Some children who ‘outgrow’ autism may not have had it to begin with; researchers are wasting time and money studying the wrong cells; and talk about CRISPR’s future stirs up the past.

By Katie Moisse
11 December 2015 | 4 min read

This article is more than five years old.

Neuroscience—and science in general—is constantly evolving, so older articles may contain information or theories that have been reevaluated since their original publication date.
  • The idea that children can ‘outgrow’ autism has captivated researchers and parents alike. In one study, 9 percent of children diagnosed with autism at age 2 no longer met the criteria for the condition at age 19. But the reason for these disappearing diagnoses remains a mystery.

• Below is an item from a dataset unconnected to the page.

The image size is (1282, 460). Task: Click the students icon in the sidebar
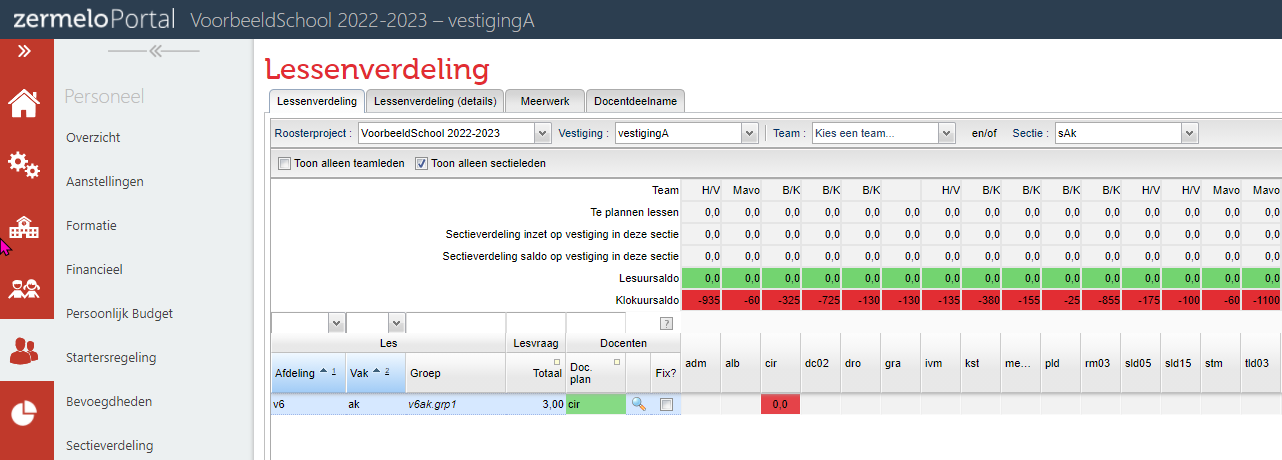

    A blog by Wisconsin-based psychiatrist Darold Treffert published Wednesday in Scientific American explores one of the more controversial possibilities: Perhaps the children who ‘outgrow’ autism never had it to begin with.

    “My position is that ‘outgrowing’ autism is most often the situation in which a diagnosis of [autism spectrum disorder] was prematurely and mistakenly applied,” writes Treffert.

    Treffert specializes in savant syndrome, a condition marked by mental disability as well as genius. Many people with savant skills have autism-like traits, but that doesn’t mean they have autism.

    “That early distinction can be a very difficult one since separating ‘autistic-like’ symptoms from autism spectrum disorder itself can be difficult in those early years,” Treffert writes, explaining that some children who speak late but show an early and “intense fascination with numbers and letters” may be misdiagnosed with autism. Autism-like traits in these children wane over time, and so the children appear to be outgrowing autism.

  • Cells are the building blocks of human beings, and in many ways, medical science. Researchers rely on cells to study diseases and test treatments. But what if those cells are imposters?

    A series of blogs this week in Retraction Watch highlights the huge problem of cell-line contamination. Roughly 20 percent of cell lines contain foreign cells, which can alter experiments and lead to spurious results.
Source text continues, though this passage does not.